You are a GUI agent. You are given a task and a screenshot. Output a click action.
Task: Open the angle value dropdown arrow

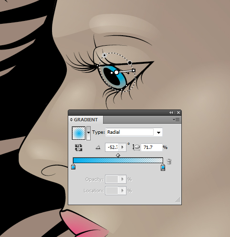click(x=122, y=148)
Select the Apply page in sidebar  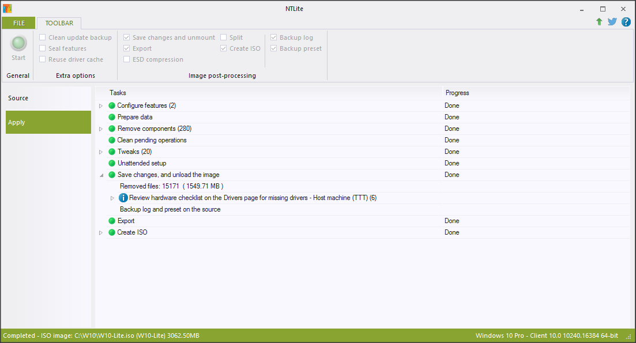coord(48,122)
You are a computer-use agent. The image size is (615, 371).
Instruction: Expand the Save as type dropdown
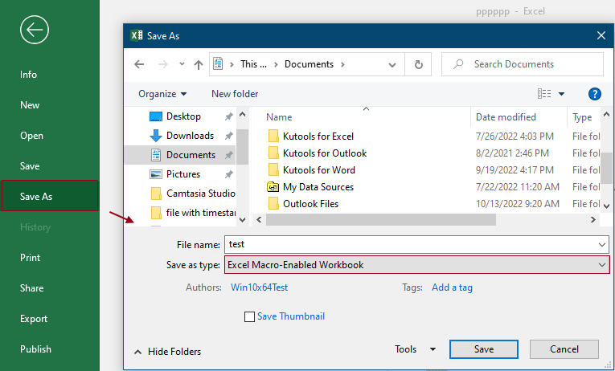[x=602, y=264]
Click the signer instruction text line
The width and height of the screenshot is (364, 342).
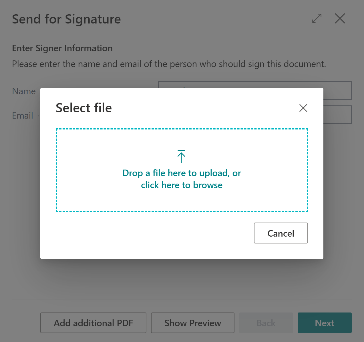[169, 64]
^^^^
▸ Instructions for the task: When a line in the data above contains the string "agent", copy that line.

▸ Answer area:
You are a GUI agent. You are given a task and a screenshot. Output a click action.
You are a computer-use agent. The image size is (615, 371).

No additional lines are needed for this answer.